Margaret smiled. "What did his wife have to say about animal feet on the furniture?"
"Oh, he never married. The one true love of his life died a few months before he was killed." He looked at the buffet with sympathy. Suddenly he brightened. "Anyway, I'll let you settle in. There are two small bedrooms upstairs, you can take your pick."
Chet walked toward the door, turning as he reached for the knob. "I almost forgot -- there's a reception tonight for new faculty members. It's in Johnson Hall, the big building next to the bell tower on the quadrangle. It's scheduled to begin at eight o'clock, but we're pretty casual here. Drop by any time. And Margaret?"
"Yes?" She glanced up from the buffet table.
"We're delighted to have you here at Magnolia. I'll see you later." He gave a little half wave and left.
An odd feeling came over her, a sense of vague guilt. It was the way one feels after trashing another person behind their back, only to discover that same person has heaped your name with praise. Magnolia was delighted to have her, and she was a nasty guest.
Margaret went back into the hall to retrieve her bags, noting the lush Oriental carpeting as she walked through the parlor. It was slightly worn in spots, but still lovely and obviously very valuable.
Pausing in the hallway, something caught her eye -- a glittering light. She turned and saw a mirror, her own face reflected through the age-spotted glass.

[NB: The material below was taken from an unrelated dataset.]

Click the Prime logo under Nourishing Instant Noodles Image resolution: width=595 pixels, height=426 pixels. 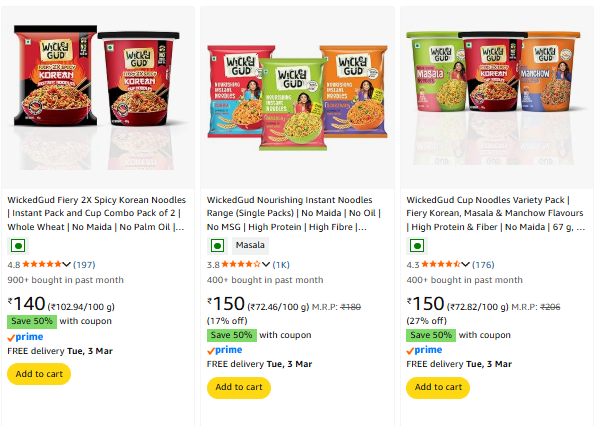(225, 350)
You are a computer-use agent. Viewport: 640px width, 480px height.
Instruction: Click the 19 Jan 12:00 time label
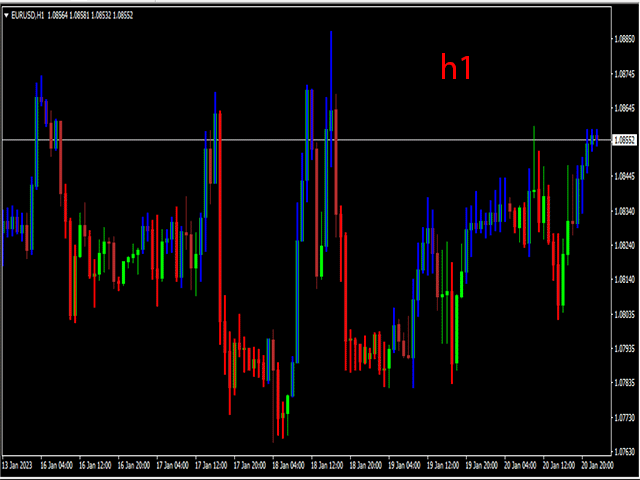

The mirror was utterly fantastic. At first it seemed to be a normal, if intricately carved mirror, the frame large and glossy with sweet-smelling wood polish. Upon closer examination the real design was revealed, and Margaret couldn't help but laugh aloud.
The frame was one continuous bar scene, with comical figures leaning over the straight-edged wood in various states of intoxication. It reminded her of one of those riotous Hogarth paintings of peasants, every cluster of revelers was a self-contained vignette. Some were tipping drinks, others had their mouths wide open-and from the expression of the people beside them, they were singing loudly and off-key. A few men were slumped with tilted hats, and one woman, clearly of dubious virtue, had a shapely leg thrown over the bar.
"General Johnson -- I love your taste in furniture!" she said. At once she stopped smiling and gazed at herself, a sadness creeping over her.
Odd. Of course she had not been thrilled with the idea of coming to Magnolia, but since meeting Chet and seeing her new home, her mind had been free of the depressing black thoughts that had been plaguing her for the past few weeks. Now she felt something more than self-pity. It was a sense of crushing sorrow, brief but almost unbearable.
In a moment the feeling was gone, evaporated as quickly as the morning dew. She looked more closely at her own face, surprised -- in a detached way -- at how good she looked. In spite of her exhausting, emotionally draining journey, her blue eyes looked bright, her usually lank hair hung not in clumps but in gentle waves.
And strangely enough for Margaret, the thought of attending a reception that evening was not at all unappealing.